The 'intimate' African-American experience

On Thursday, Feb. 8, the Emily Lowe Gallery held a reception for its new exhibition, featuring a presentation on the pieces and artist by Jennifer Henton, a professor of English.

“I think what I’d say is that Bearden’s work explores the African American story in ways that are both intimate and universal. His work applies to everyone, but through the specific experiences of blacks in America,” Henton said.

Walking into the new exhibition by Romare Bearden at the Hofstra University Museum, viewers take in a striking compilation of collages. Mirrored with the right-most wall of the gallery, five images are hung up in pentagonal fashion, copied and printed in different ways, including “The Train” and” The Family.” Featuring the painterly works of Bearden and the artist’s experimentation with different lithographs, each compilation compels viewers to take a moment to consider the variances in each print. 

Ultimately, the configuration, depicting African American life, creates a contradictory effect upon viewers, juxtaposing a sense of familiarity and the displacement of Bearden’s differentiated experiments. The same subjects, rendered in dissimilar fashion, catalyze a unique creative experience by asking us to pick and choose the elements we hold constant – either the subjects rendered, colors used or, among other elements, the painted abstractions accompanying each print. 

In the curator’s statement, Karen Albert, the deputy director and chief curator of the museum, said, “Bearden viewed printmaking as an outlet for experimentation and as a way to reach a larger audience, since prints are created in multiples and allow many individuals to own the same image.” 

The late artist was active in the ‘60s as part of the “Spiral Group,” an art collective focused on experimentation and social work through art. This career was influenced in part by his background in the Harlem Renaissance during which his household served as a meeting place for various artists and authors.

Summarizing his own philosophy on social activism via art, Bearden said, “I can’t divorce myself from the inequities that are around me.” 
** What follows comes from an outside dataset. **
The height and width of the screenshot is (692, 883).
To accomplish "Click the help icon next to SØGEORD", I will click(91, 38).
In the exhibition’s catalogue, Nancy Richner, the museum director, described Bearden as “the consummate Renaissance man ... a 20th-century American artist, activist, athlete, author, soldier, scholar, museum founder, friend and mentor” whose multifaceted character reflects itself in the works displayed at the museum’s exhibition. 
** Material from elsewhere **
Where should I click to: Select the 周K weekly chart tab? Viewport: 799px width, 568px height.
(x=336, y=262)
“I work out of a response and need to redefine the image of man in terms of the Negro experience I know best,” Bearden said. Throughout the exhibition, works such as “Mother and Child” and others from the Odysseus Suite reinterpret classical images in terms of the artist’s own personal experiences. Bearden, through the process of print and collage, claims the classics for himself, blending, in Richner’s words, elements of the “universal and personal.” The Museum of Modern Art held a retrospective of his work in 1971. Bearden passed away in 1988.